The Importance of Vocabulary…

One of the guys and two of the women where I work are constantly trying to tell me jokes. I constantly look blankly at them when they get to the punch line. Then they explain the joke and I still don’t get it. Then we all laugh at… well… me. At least they get a laugh. And I appreciate that they keep trying. Someday I aspire to understand jokes in Spanish. That’s when everything will come together. The jokes that I tell are all very much on the elementary school level but it seems to make people laugh. “So Rebecca, how do you like it here working with us?” “Everyone is real nice. Except Manuel.” And the room bursts out in laughter (Manuel is usually the one telling the jokes).

So a flying roach landed in my egg the other day. I very briefly considered the 3 second rule and then decided that there was no way that applied to flying roaches. So I gave it to the dogs when nobody was looking. BTW. Flying roaches in Hondu are WAY different than in FL. They are faster and fly AT YOUR FACE!

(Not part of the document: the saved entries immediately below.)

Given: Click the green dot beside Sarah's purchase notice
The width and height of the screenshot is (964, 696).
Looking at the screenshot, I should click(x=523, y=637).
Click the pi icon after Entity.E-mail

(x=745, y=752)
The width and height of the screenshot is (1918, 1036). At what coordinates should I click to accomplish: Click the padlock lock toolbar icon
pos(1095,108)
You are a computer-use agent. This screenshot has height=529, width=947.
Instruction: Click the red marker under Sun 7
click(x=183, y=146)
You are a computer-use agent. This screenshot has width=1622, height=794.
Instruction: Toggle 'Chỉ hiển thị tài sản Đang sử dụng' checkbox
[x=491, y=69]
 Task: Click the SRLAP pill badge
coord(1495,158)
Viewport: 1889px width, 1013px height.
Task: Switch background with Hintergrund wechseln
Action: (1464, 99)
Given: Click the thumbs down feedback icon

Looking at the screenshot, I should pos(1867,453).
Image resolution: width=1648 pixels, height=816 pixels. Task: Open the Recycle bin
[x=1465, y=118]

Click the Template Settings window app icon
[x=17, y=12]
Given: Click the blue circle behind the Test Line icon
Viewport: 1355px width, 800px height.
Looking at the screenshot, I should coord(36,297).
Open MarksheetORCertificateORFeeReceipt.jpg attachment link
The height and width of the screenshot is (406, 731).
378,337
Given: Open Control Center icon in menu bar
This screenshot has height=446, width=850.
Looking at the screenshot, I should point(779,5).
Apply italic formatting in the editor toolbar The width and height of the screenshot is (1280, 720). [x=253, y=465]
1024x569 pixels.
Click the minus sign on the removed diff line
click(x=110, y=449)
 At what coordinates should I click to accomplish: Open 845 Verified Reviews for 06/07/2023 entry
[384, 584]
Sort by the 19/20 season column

So my newest attempt at explaining something that was way above my language level was the phrase “bleeding heart.” I was trying to explain to one of my coworkers that a lot of people say that I have a bleeding heart. And keep in mind that I didn’t have my dictionary with me so did not know the word for bleeding. Only for blood and bloodborne (thank you HIV training).

“Well, people who join Peace Corps are a little different. Like, there is a phrase in English like ‘my heart has blood that goes.’”

“Well yeah! Of course your heart has blood!” with a very confuddled look on his face.

“No, no it’s like it goes. Like in a cut. It goes.”

“Right. Your heart has blood…”

“No, no, it’s a phrase, like I feel for things. My heart has blood that goes out of it”

“So it’s a bad thing.”

“Well… no, but some people think it is.”

“So what does that have to do with blood?”

“No, it’s a phrase. Like my hearts blood goes for people.”

“Right, of course it does.”

“No, it’s a phrase in English. It means like, I feel too much.”

“So it’s a bad thing.”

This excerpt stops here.